Pursuant to the placing agreement between the Company, N+1 Singer and Cairn Financial Advisers LLP (the "Placing Agreement"), N+1 Singer has agreed, subject to the terms and conditions set out therein, to use its reasonable endeavours to procure placees for the Placing Shares at the Placing Price. Pursuant to the Placing Agreement, N+1 Singer has agreed, subject to the parties entering into the term sheet and the Placing Agreement not having been terminated in accordance with its terms, to pay an amount equal to the Initial Cash Consideration to the Company on the date of Admission in order to enable the Company to satisfy the Initial Cash Consideration payable under the Acquisition Agreement upon completion of the Acquisition. Any further net proceeds of the Placing will, to the extent actually received by N+1 Singer from Placees, be paid to the Company as soon as reasonably practicable thereafter.

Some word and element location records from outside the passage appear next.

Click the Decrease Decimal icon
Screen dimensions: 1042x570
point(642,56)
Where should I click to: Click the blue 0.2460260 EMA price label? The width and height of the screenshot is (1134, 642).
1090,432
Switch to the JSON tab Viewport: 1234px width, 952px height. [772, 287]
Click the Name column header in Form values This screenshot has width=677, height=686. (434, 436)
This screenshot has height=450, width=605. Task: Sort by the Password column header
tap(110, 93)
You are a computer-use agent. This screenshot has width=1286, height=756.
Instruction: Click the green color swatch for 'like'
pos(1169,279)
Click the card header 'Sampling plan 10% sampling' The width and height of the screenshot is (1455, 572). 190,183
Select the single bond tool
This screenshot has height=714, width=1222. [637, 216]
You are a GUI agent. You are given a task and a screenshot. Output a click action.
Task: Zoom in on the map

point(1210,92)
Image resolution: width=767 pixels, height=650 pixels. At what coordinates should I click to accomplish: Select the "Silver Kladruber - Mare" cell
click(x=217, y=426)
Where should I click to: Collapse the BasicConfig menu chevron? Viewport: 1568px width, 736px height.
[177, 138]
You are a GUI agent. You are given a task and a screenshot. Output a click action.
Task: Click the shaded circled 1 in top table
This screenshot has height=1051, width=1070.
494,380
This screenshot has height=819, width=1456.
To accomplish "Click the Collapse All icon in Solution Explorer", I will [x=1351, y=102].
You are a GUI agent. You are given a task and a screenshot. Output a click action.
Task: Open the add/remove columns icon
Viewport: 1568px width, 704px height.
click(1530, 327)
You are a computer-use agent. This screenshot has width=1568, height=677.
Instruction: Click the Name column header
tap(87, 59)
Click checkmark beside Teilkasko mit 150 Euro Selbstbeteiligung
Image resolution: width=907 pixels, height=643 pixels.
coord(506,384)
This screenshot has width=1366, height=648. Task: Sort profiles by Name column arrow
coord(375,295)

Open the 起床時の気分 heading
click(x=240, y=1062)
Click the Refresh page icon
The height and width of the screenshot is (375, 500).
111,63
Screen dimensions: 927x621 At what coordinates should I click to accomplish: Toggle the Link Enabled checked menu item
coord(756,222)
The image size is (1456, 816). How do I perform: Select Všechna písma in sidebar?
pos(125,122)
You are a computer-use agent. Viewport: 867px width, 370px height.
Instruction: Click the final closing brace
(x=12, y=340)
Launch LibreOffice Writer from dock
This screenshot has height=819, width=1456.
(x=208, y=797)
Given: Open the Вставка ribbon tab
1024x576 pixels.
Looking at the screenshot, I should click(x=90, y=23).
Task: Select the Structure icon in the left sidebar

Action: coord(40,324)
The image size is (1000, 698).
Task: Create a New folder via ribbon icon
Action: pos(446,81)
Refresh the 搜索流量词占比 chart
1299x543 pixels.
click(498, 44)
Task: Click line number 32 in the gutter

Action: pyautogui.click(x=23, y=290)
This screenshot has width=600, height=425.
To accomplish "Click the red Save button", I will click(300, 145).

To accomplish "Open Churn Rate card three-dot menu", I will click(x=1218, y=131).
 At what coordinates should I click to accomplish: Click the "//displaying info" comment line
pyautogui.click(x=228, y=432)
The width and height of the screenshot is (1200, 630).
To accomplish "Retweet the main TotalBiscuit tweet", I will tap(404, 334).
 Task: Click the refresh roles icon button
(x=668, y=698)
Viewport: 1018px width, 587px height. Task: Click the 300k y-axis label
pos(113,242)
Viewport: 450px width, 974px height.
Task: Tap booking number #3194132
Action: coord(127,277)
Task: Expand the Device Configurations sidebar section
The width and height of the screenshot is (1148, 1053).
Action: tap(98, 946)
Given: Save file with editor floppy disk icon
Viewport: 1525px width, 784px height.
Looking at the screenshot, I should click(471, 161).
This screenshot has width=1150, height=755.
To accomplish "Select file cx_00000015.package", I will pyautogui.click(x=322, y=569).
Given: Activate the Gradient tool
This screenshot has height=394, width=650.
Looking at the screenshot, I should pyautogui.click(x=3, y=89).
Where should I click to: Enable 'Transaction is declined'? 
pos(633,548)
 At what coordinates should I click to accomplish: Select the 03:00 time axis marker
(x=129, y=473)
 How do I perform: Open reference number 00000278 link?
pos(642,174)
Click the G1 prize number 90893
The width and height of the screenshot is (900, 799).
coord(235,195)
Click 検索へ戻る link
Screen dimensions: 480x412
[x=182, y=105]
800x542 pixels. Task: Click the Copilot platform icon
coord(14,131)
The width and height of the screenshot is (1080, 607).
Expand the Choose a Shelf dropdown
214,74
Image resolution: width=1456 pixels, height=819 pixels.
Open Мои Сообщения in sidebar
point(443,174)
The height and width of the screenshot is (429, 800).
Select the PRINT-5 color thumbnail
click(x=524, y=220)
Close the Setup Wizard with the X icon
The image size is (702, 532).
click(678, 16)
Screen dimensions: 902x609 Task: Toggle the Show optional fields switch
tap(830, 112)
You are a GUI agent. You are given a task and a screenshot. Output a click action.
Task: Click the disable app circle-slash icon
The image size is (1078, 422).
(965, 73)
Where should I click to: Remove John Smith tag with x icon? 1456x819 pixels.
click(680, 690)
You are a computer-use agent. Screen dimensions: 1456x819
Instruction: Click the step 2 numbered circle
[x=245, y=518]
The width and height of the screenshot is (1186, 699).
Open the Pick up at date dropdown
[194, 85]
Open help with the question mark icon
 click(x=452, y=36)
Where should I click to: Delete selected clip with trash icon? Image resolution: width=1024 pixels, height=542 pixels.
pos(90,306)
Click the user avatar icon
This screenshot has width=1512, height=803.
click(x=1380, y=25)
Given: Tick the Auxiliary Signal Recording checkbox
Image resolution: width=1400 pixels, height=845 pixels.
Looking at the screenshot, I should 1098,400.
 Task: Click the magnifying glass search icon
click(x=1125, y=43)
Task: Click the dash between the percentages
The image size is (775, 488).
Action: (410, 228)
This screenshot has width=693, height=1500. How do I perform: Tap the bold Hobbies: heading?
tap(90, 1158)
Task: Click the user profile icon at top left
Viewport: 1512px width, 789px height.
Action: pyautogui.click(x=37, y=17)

Placing Shares and initial consideration Ordinary Shares

Pursuant to the Placing, the Company is seeking to raise a minimum of £13 million; the aggregate of the Placing Shares and the Company Consideration Shares, represent approximately 12.4 per cent. of the existing issued ordinary share capital of the Company. The Placing Shares and the Company Consideration Shares, when issued, will be fully paid and will rank pari passu in all respects with the existing Ordinary Shares, including the right to receive all dividends and other distributions declared, made or paid after the date of issue.

Any Ordinary Shares which may be issued following the subsequent exchange of the ExchangeCo Shares, in aggregate, represent approximately 1.7 per cent. of the existing issued ordinary share capital of the Company and, when issued, will be fully paid and will rank pari passu in all respects with the existing Ordinary Shares, including the right to receive all dividends and other distributions declared, made or paid after the date of issue. Should all future potential earn-out be achieved, it is expected that a further 8,342,719 shares (assuming an exchange rate of US$1.31) will be issued.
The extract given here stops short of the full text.